* _What to work on_:
Please show each line of the listing where "agent" is present.

-------

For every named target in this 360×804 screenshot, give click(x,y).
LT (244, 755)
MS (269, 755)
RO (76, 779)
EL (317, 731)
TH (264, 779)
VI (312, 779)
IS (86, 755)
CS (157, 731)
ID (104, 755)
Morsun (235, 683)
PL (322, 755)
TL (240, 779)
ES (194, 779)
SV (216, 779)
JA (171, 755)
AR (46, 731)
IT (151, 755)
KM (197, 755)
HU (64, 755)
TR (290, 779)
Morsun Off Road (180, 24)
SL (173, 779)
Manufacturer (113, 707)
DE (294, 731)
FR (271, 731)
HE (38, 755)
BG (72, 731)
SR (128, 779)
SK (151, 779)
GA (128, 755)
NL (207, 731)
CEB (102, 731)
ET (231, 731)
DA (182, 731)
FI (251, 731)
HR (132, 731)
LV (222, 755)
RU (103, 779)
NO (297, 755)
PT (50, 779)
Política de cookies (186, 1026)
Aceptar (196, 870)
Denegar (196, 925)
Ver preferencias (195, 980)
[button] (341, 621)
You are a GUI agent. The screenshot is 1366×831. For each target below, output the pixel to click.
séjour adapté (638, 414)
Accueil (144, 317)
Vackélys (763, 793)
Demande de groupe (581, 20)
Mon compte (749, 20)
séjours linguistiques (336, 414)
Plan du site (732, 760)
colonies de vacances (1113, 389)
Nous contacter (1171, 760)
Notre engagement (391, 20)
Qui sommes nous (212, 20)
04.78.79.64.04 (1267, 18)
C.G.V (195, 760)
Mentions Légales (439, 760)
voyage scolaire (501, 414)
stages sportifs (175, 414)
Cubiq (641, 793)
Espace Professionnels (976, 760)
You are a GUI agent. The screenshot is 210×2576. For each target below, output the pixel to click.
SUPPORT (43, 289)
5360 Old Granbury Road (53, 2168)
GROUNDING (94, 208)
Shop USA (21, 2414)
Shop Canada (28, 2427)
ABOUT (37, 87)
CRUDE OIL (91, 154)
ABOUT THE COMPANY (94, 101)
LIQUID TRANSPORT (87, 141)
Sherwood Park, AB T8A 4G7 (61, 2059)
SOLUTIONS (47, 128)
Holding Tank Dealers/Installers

-------

* _Task result_:
You are a GUI agent. The screenshot is 1366×831. For each target below, output the pixel to click.
You are a GUI agent. The screenshot is 210×2576. For each target below, output the pixel to click.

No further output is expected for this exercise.